林敏芝生下三個女兒後,生下了兒子書瀚。書瀚周歲時,祥玉在敏芝家生下了女兒,正是雨過天晴的端午,嬰孩尖亮的哭聲在艾葉香裏把小鎮背街吵得熱鬧起來。壽鬆視若珍寶,取名芷蘭。

林靜芝帶著鳳蓮和靖軍往蘆葦鎮給書瀚做周歲,給祥玉送竹米。初夏的清晨空氣格外清爽,薄霧籠罩的村莊漸漸明晰,她牽著兩個孩子來到龍潭碼頭,看了看船票價格,終是決定步行,此時一聲尖銳的汽笛從河麵傳來,孩子們嚇了一跳,緊緊地抱著她的腿,靜芝說:“別怕,是輪船來了。”寫著“隨州”二字的輪船漸漸靠岸,靜芝卻帶著兩個孩子過渡船上了土路。

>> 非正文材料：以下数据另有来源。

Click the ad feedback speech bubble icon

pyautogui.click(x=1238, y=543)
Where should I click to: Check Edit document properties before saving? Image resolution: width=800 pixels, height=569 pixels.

終於到了蘆葦,從敏芝家掩著的門看進去,院子裏的西府海棠和紅梅樹已是綠肥紅瘦。

“大姨來啦!”敏芝的大女兒景春喊道,聞聲跑出來的兩個妹妹景榮和景君齊聲叫:“大姨好!”她們腦後梳著發辮,身著洋布連衣裙,個個幹淨漂亮,親爺抱著書瀚打招呼,敏芝正包粽子,聽到叫聲忙迎出來,倒三碗紅糖水給靜芝娘仨喝了。景春三姐妹燕子一般飛去了腰院,鳳蓮帶著靖軍也跟了去。敏芝與靜芝來到祥玉的房間,祥玉正哄著尖聲哭叫的嬰兒。“餓了吧?”靜芝問。“姐姐,她剛吃過哩。”祥玉回答靜芝。“奶足嗎?”“多的是,吃幾口便丟開了。”靜芝接過來,小聲地哄兩聲,孩子還是哭,“姊妹本姓陶,上山打豬草,昨天去遲了,今天要趕早……”林靜芝哼唱著花鼓小調,孩子竟也住了聲。祥玉驚奇:“花鼓戲能止哭嗎?”敏芝這時走來笑著道:“這娃兒跟大姑媽一個德行,聽到花鼓就不哭啦,又是一個花鼓迷!”小家夥漸漸睡著了。祥玉道:“姐姐給我送來了一個妙招。”靜芝道:“必是你懷她時唱了花鼓戲她聽慣了的。”祥玉便笑。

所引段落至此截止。